The Twitter @ComfortablySmug Case: Are Bans on Circulating Lies About a Catastrophe Unconstitutional?

The Wall Street Journal Law Blog reports on this question, and quoting Prof. Fred Schauer (a leading First Amendment scholar), our coblogger Stuart Benjamin, and me. The relevant statute makes it a crime to “knowing the information reported, conveyed or circulated to be false or baseless,” “circulate[] a false report or warning of an alleged occurrence or impending occurrence of a crime, catastrophe or emergency under circumstances in which it is not unlikely that public alarm or inconvenience will result.” For the tweets that might lead to a prosecution of @ComfortablySmug, see here.

As to the War of the Worlds question flagged at the end of the WSJ post, see 47 C.F.R. § 73.1217:

No licensee or permittee of any broadcast station shall broadcast false information concerning a crime or a catastrophe if:

(a) The licensee knows this information is false;

(b) It is forseeable that broadcast of the information will cause substantial public harm, and

(c) Broadcast of the information does in fact directly cause substantial public harm.

Any programming accompanied by a disclaimer will be presumed not to pose foreseeable harm if the disclaimer clearly characterizes the program as a fiction and is presented in a way that is reasonable under the circumstances.

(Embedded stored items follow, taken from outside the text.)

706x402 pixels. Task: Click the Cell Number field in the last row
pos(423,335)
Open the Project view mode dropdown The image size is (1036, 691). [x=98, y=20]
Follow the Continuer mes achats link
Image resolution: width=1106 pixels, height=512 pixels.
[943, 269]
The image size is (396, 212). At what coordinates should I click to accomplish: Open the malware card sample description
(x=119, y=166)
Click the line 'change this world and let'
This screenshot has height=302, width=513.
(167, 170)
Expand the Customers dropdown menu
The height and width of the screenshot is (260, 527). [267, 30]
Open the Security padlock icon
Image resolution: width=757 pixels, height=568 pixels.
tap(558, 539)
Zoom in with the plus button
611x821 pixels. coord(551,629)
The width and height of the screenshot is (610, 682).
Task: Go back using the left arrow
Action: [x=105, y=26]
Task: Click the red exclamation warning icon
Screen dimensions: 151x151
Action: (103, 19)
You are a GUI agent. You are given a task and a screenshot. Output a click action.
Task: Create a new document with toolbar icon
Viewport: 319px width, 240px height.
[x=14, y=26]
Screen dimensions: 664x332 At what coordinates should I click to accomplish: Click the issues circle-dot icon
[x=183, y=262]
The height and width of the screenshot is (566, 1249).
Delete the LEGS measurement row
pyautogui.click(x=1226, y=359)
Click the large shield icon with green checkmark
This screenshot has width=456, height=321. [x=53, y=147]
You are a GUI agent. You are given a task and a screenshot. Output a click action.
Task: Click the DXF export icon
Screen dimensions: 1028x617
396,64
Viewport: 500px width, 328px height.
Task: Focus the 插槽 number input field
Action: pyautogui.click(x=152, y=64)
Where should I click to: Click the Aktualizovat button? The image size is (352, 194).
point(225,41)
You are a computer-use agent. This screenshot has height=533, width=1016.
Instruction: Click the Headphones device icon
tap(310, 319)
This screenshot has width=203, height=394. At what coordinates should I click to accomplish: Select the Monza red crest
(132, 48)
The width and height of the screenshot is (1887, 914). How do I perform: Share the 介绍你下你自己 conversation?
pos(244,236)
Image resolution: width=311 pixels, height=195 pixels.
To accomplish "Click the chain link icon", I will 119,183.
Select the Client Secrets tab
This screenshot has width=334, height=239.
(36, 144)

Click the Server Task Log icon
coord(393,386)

Note: For purposes of this rule, “public harm” must begin immediately, and cause direct and actual damage to property or to the health or safety of the general public, or diversion of law enforcement or other public health and safety authorities from their duties. The public harm will be deemed foreseeable if the licensee could expect with a significant degree of certainty that public harm would occur. A “crime” is any act or omission that makes the offender subject to criminal punishment by law. A “catastrophe” is a disaster or imminent disaster involving violent or sudden event affecting the public.